In the Alfred Hitchcock classic North by Northwest (1959), when Cary Grant
makes a note to himself to think thin, all he really needs is a Piaget Altiplano.
Indeed, the always debonair Grant would be the perfect gentleman to sport
the ultra-thin watch. Given that Piaget's important and groundbreaking ultra-thin
movement 9P and 12P debuted in the 1950s, Grant's suave and witty international
man of leisure and means image would have been perfect for the Altiplano – and
vice versa of course.
Piaget is today universally celebrated for its expertise in all
things ultra-thin and ultra chic. If you return to the time when Grant was
top dog in Hollywood, you will find that the exact moment this expertise
was confirmed was in 1957, in the firm's atelier in La Côte-aux-Fées, when
the watchmakers revealed calibre 9P, a manual winding movement of excellent
quality. They followed this up with the calibre 12P, which was a first amongst
equals and the champion of thinness in mechanical movements. More than 50
years ago, in 1960, calibre 12P was the world's thinnest self-winding mechanical
Today, Piaget has once more taken the crown for the slimmest self-winding
mechanical movement with calibre 1200P. The movement was previewed in 2009
and unveiled to the world in 2010 to mark the 50th anniversary of its forebear,
calibre 12P. At just 2.35mm the movement incorporates many small – no pun
intended – innovations to arrive at its desired thinness. For example, the
gear trains of the 1200P are only 0.12mm thick as opposed to the normal 0.2mm.

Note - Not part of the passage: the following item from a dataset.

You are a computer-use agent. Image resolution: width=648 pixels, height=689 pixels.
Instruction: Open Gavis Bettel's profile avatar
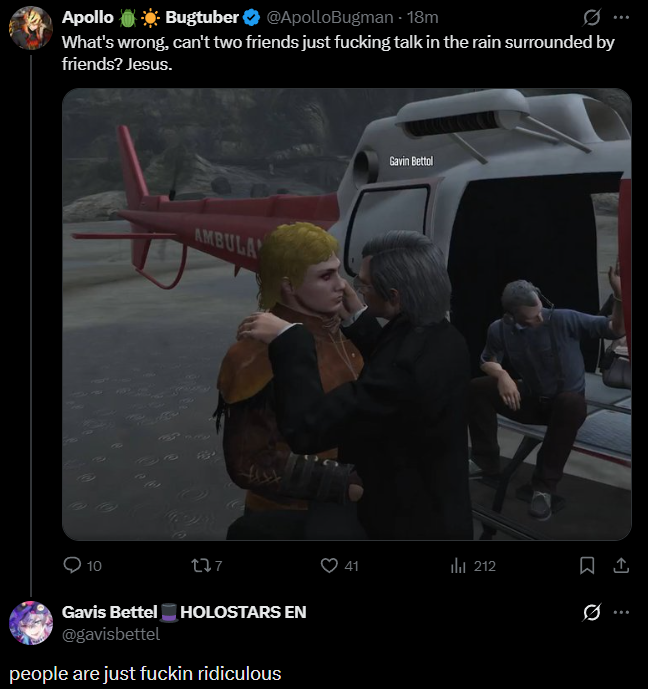(x=31, y=623)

This brings us to the watch of the hour, so to speak, the Altiplano 43mm in
two versions: the 43mm Anniversary Edition with Calibre 1200P and the 43mm
with Calibre 1208P. The anniversary edition arrived at the SIHH with two
records: it boasts the world's thinnest automatic movement at 2.35mm (calibre
1208P is also 2.35mm thick) and is the world's thinnest mechanical automatic
watch at 5.25mm. The anniversary edition is available in a limited edition
of 235, in honor of its world record thinness.